10 Things You Need to Know about Glyphosate aka Roundup
As a follow-up post on the recent article on whether we should worry about the use of Glyphosate aka roundup, and answer some of the readers’ questions, here’s another yet informative article on the 10 things you need to know about glyphosate.
If you haven’t read that article, find it here
If you have, let’s begin.
The Detox Project team has been researching information on glyphosate and glyphosate-based herbicides for over 10 years.
From their research, they believe there are 10 very important points that everyone needs to know about this widely used chemical:
1. Glyphosate is the World’s most used Herbicide.
A paper recently published in the peer-reviewed journal Environmental Sciences Europe states that 18.9 billion pounds (8.6 billion kilograms) of glyphosate have been used globally.
The herbicide’s use has risen almost 15-fold since the introduction of so-called “Roundup Ready” genetically engineered crops in the ’90s.
2. In 2015 the World Health Organization’s cancer agency IARC declared that glyphosate is a probable human carcinogen.
The world’s most widely-used weed killer can “probably” cause cancer, the World Health Organization said.
The WHO’s cancer arm, the International Agency for Research on Cancer (IARC), said glyphosate, the active ingredient in the Monsanto Co herbicide Roundup, was “classified as probably carcinogenic to humans”.
3. Glyphosate is found regularly in food and water.
Glyphosate-based formulations are the most widely sold and used pesticides globally.
Glyphosate is virtually everywhere in the food chain.
As a consequence, glyphosate is regularly detected in human urine.
At these levels and even below, several converging lines of research in laboratory animals suggest that glyphosate-based herbicides may be endocrine disruptors and alter liver and kidney function.
4. There is no safe level of glyphosate according to independent science.
Industry and regulators claim that we are only exposed to “safe” levels of glyphosate and Roundup that do not cause toxic effects.
Safety levels have been determined by toxicity tests on laboratory animals.
A growing body of evidence indicates that these tests are inadequate to determine the toxic effects of glyphosate and Roundup residues and that consumption of these residues may be a risk to health.
5. Glyphosate is probably a hormone hacker (endocrine disruptor) according to independent science.6.90 % of the soybeans and 70 % of the corn and cotton grown in the United States are glyphosate-tolerant GM crops.
Glyphosate and Roundup have been shown to be endocrine (hormone) disruptors in experiments.
Endocrine disruption in humans is thought to contribute to some cancers, birth defects, reproductive problems such as infertility, and developmental problems in fetuses, babies, and children.
7. Monsanto’s Roundup herbicide is the world’s top-selling weed killer.
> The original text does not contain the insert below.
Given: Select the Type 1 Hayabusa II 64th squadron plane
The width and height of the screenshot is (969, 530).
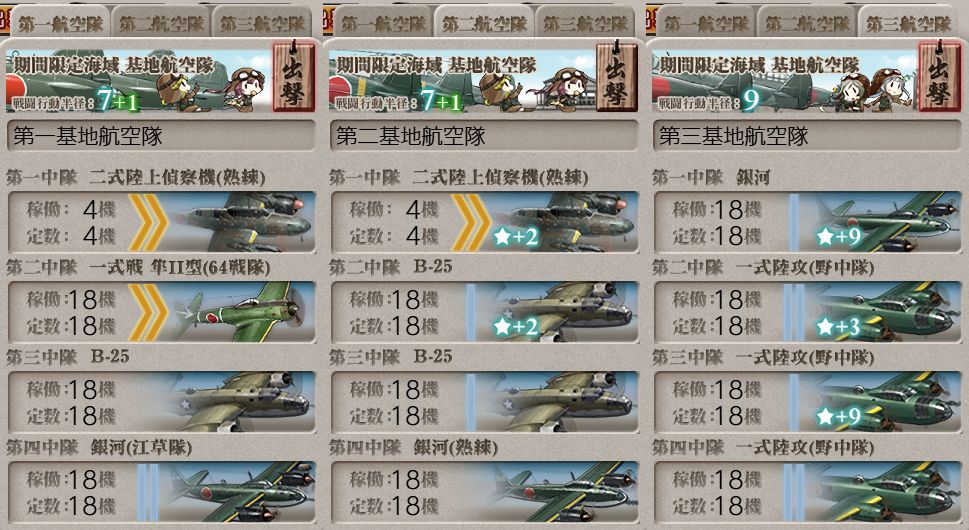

Its active ingredient is glyphosate.
Glyphosate is the best-selling herbicide in the world and all for the wrong reasons.
8. The global glyphosate herbicides market was valued at USD $ 5.46 billion in 2012 and is expected to reach USD $ 8.79 billion by 2019.
Monsanto Co., the world’s largest seed company, reported fiscal first-quarter earnings that topped analysts’ estimates on rising sales of engineered soybean seeds and Roundup herbicide.
Net income in the three months through November increased to $368 million, or 69 cents a share, from $339 million, or 63 cents, a year earlier, Monsanto reported in a statement.
Profit excluding a discontinued business was 67 cents, beating the 64-cent average of 17 estimates compiled by Bloomberg. In the same report, revenue rose 6.9 percent to $3.14 billion, topping the $3.07 billion average of 15 estimates.
9. Glyphosate-tolerant GM crops represent more than 80% of the 120 million hectares of GM crops grown annually worldwide.
Glyphosate-resistant (GR) crops represent more than 80% of the 120 million ha of transgenic crops grown annually worldwide.
GR crops have been rapidly adopted in soybean, maize, cotton, canola, and sugar beet in large part because of the economic advantage of the technology, as well as the simple and superior weed control that glyphosate delivers.
10. Glyphosate is patented as an Antibiotic and a Chelating Agent.
Glyphosate was first patented as a chelator in 1964 by Stauffer Chemical Co. It was patented by Monsanto and introduced as an herbicide in 1974.
According to Dr. Huber, an award-winning scientist and professor emeritus of plant pathology at Purdue University for the past 35 years, “It’s important to realize that glyphosate is not ‘just’ an herbicide. It was first patented as a mineral chelator.
It immobilizes nutrients, so they’re not physiologically available for your body.” He says Glyphosate is also patented as an antibiotic: “When you take the good bacteria out, then the bad bacteria fill that void because there aren’t any voids in nature.
Check out our resource page for more tools and inspiration to help you stay green and sustainable.
Now that you know some more facts about Roundup it’s upon you to decide whether you’ll continue using it on your farm or otherwise.
It’s also upon you to decide whether this herbicide represents any harm to your health or your environment.